*** RECORDS SHOWN ***
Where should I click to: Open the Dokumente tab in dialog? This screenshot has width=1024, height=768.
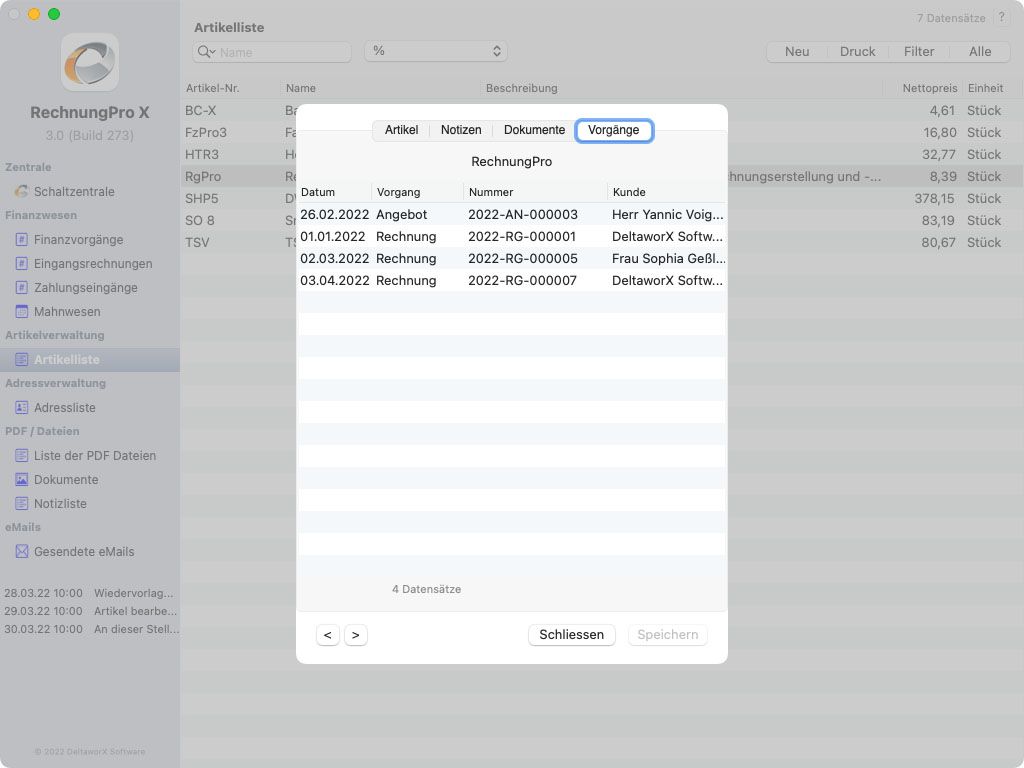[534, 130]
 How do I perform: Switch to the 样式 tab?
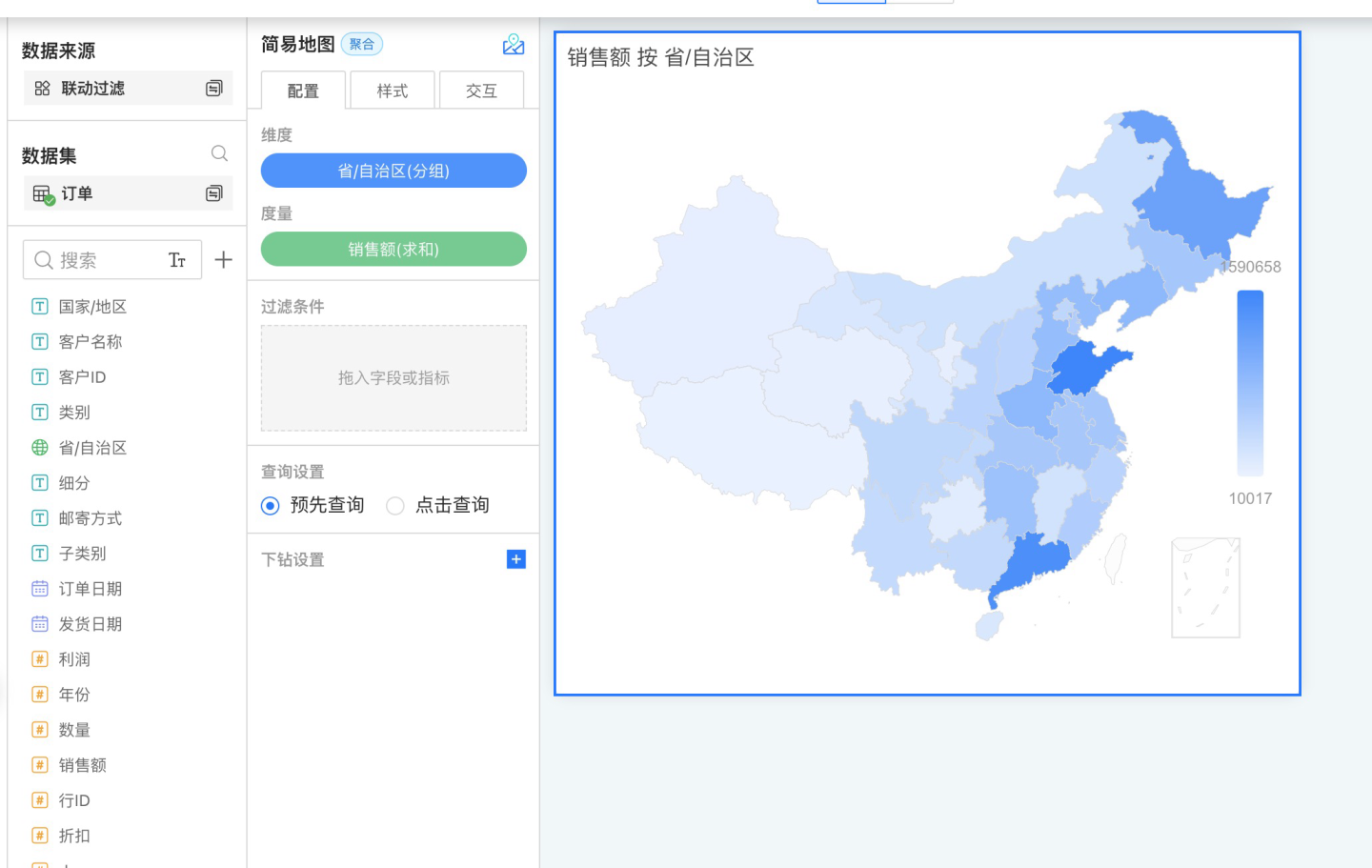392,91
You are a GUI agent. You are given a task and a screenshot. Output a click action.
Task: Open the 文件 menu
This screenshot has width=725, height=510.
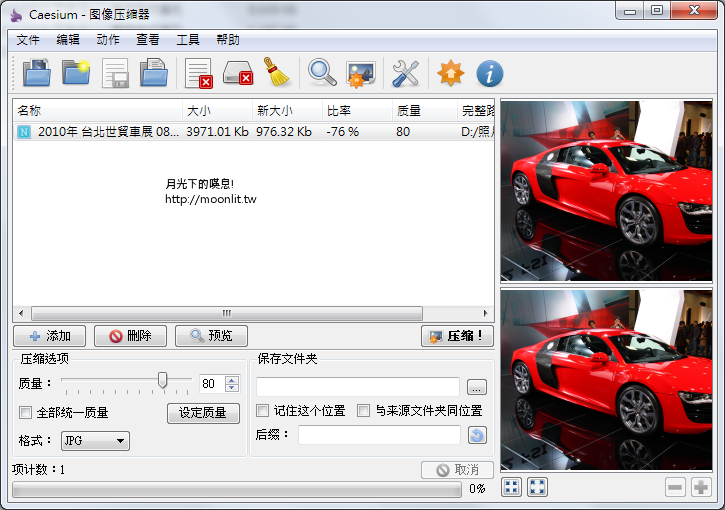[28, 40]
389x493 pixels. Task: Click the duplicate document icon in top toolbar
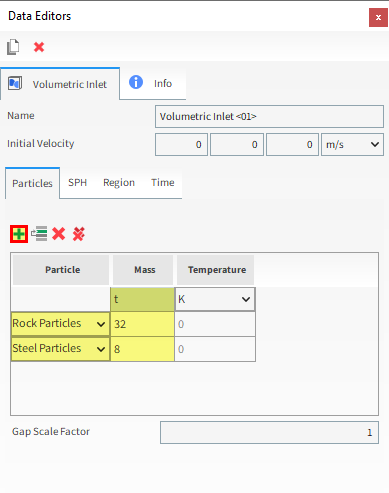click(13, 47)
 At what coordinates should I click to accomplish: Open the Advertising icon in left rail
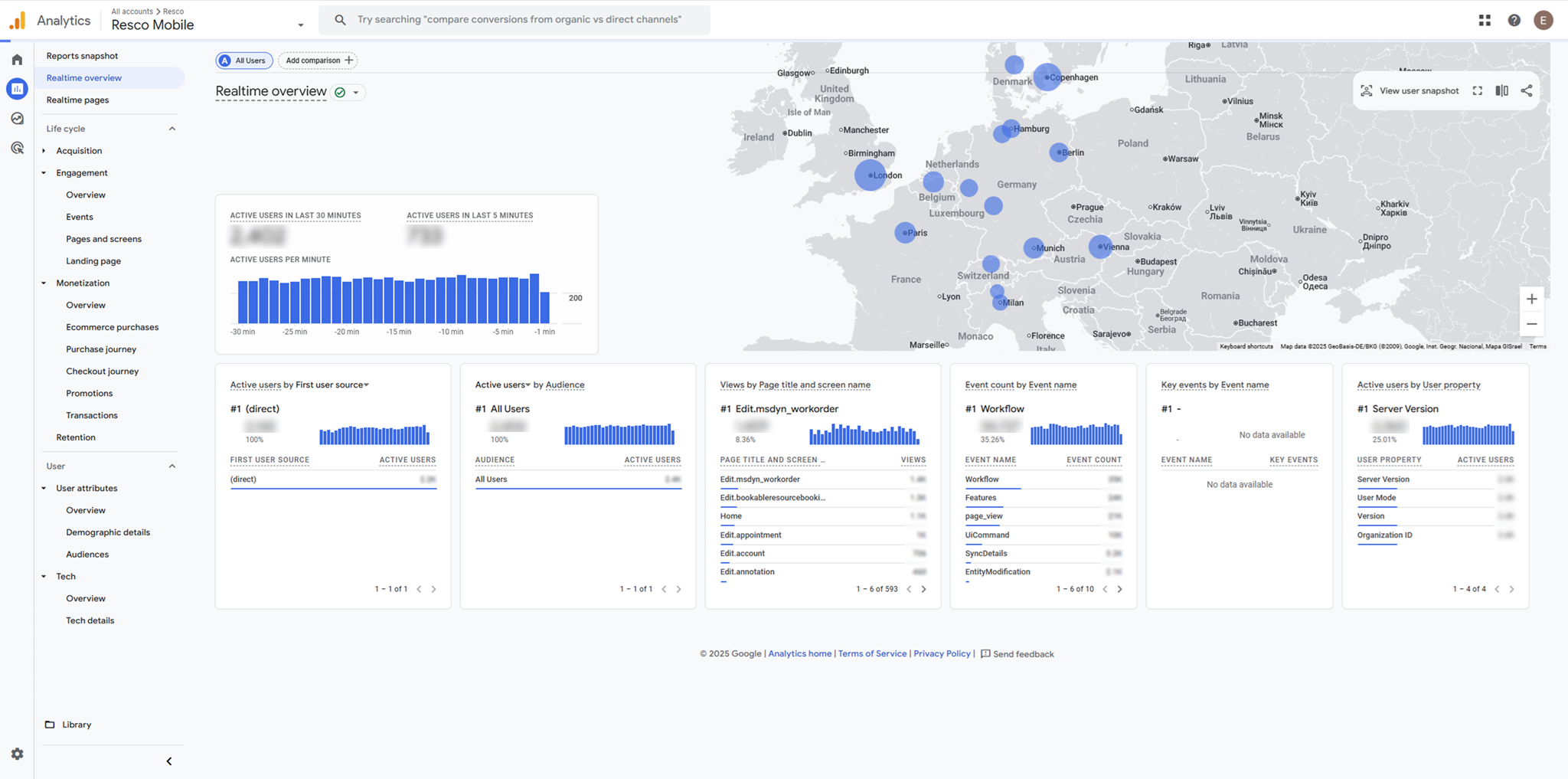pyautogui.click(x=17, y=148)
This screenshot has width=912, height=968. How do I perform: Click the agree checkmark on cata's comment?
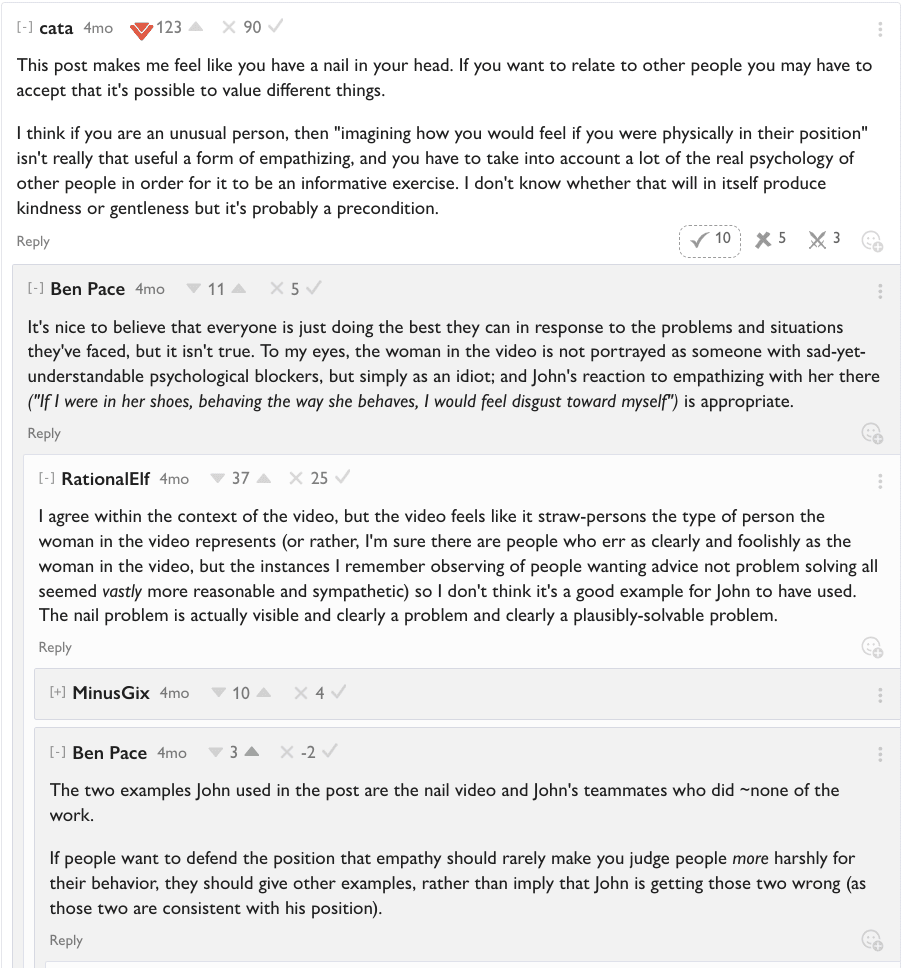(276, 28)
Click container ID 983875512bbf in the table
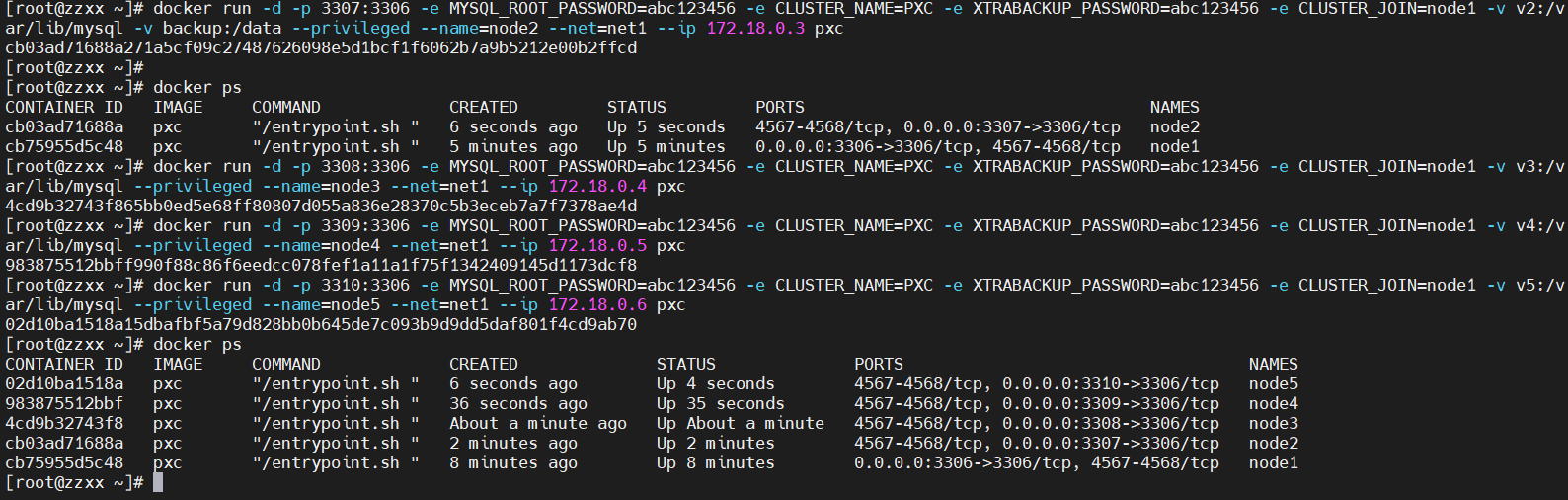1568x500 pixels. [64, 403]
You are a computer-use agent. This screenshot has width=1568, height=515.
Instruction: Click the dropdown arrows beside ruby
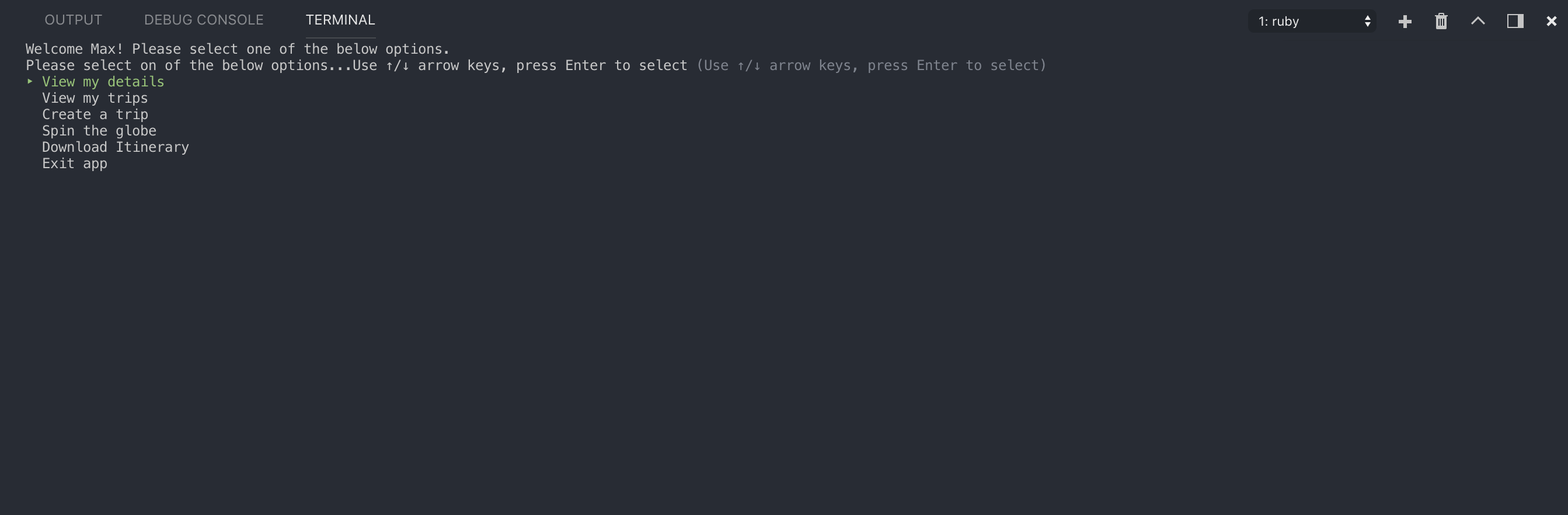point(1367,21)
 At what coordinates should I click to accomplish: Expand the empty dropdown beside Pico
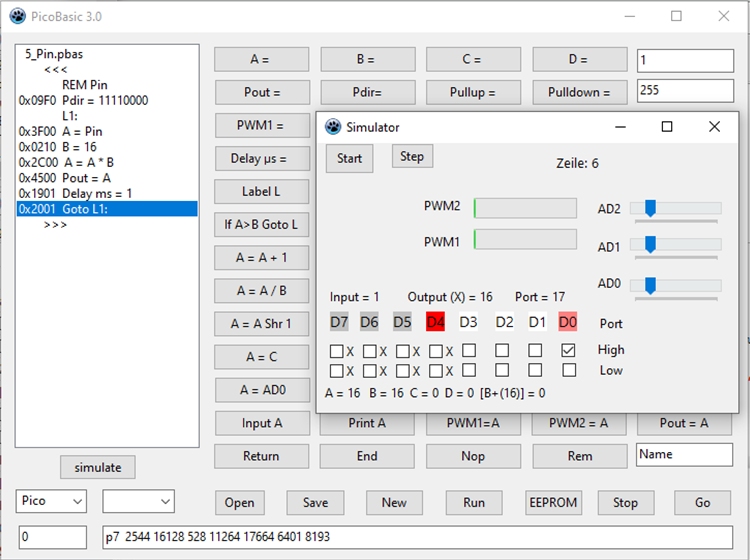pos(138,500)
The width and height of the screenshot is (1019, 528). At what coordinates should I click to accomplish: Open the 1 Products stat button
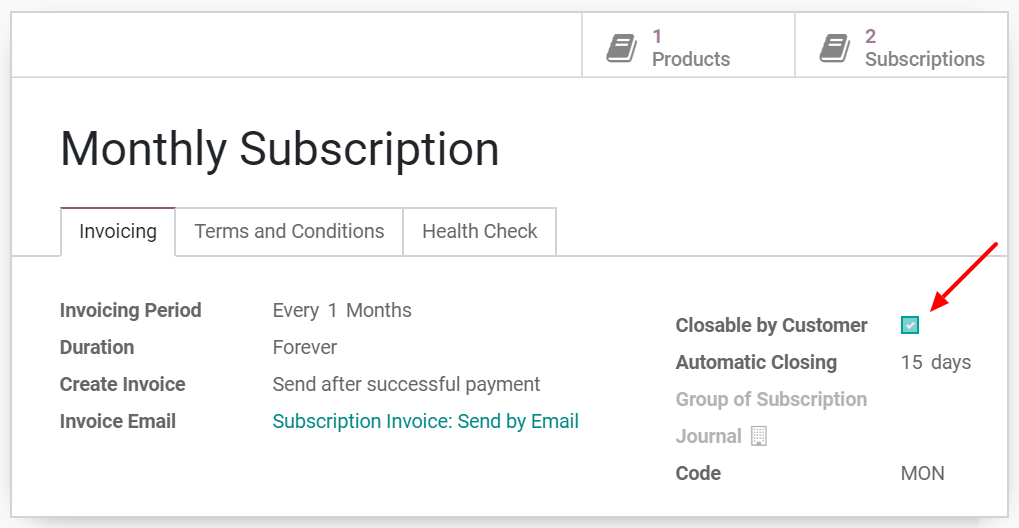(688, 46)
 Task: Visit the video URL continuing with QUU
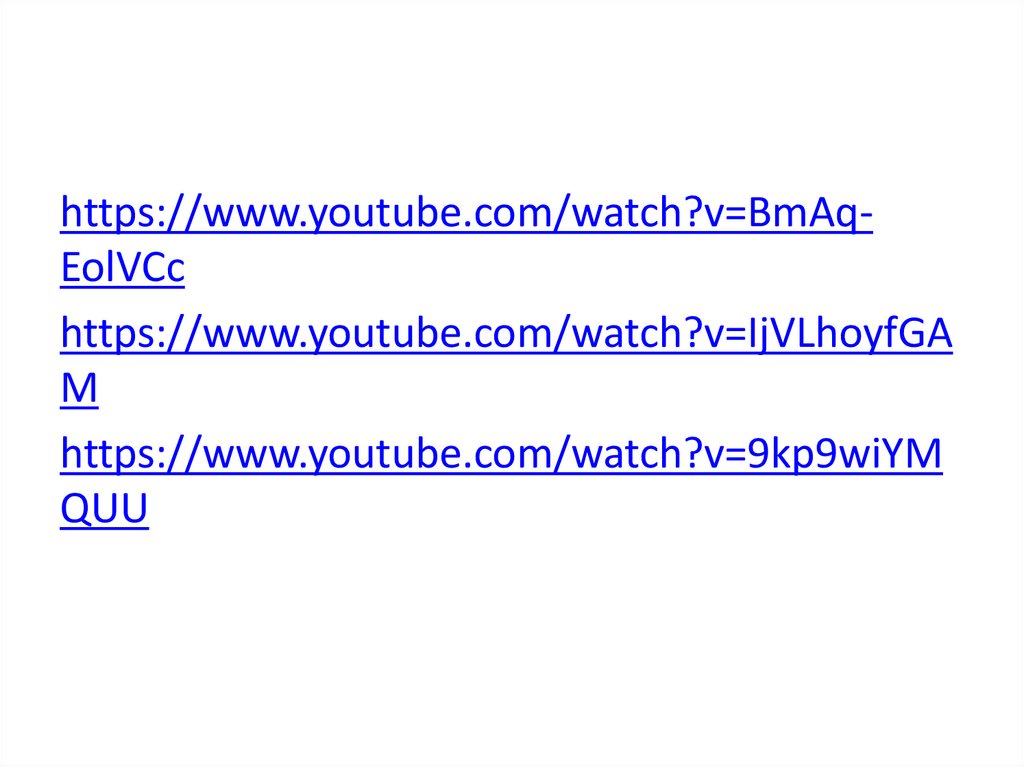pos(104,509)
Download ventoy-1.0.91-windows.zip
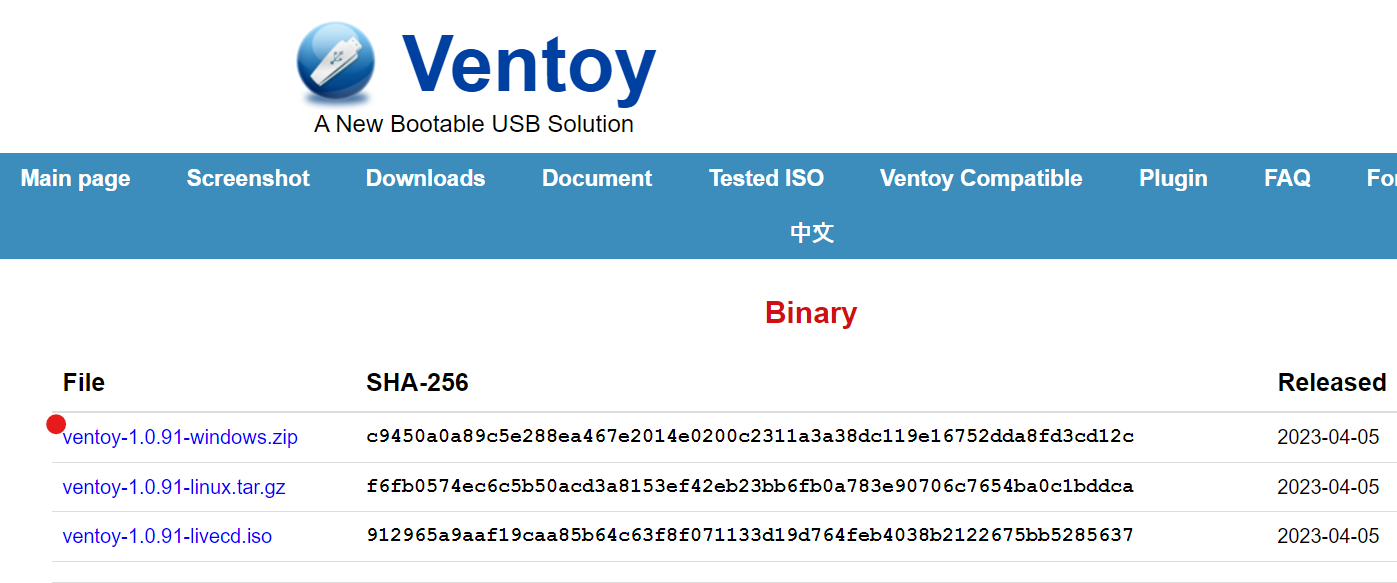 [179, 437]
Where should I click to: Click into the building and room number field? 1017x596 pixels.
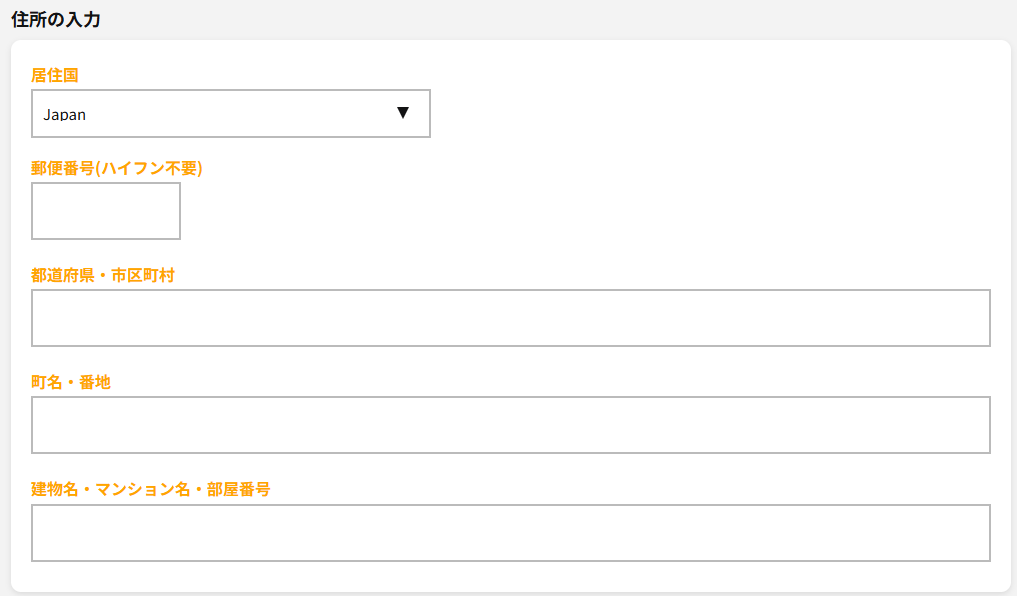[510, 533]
*** End of RECORDS SHOWN ***
What you return from the records above should be exactly everything from the line with "This screenshot has width=725, height=510." down to the line with "You are a computer-use", both kept, and no pictures.

**ANSWER BOX**
This screenshot has width=725, height=510.
[28, 40]
389x493 pixels. Task: Click the duplicate document icon in top toolbar
click(13, 47)
 At what coordinates should I click to accomplish: Open the Advertising icon in left rail
pyautogui.click(x=17, y=148)
This screenshot has width=912, height=968. How do I perform: Click the agree checkmark on cata's comment?
(276, 28)
Click container ID 983875512bbf in the table
1568x500 pixels. [64, 403]
You are a computer-use agent. This screenshot has width=1568, height=515.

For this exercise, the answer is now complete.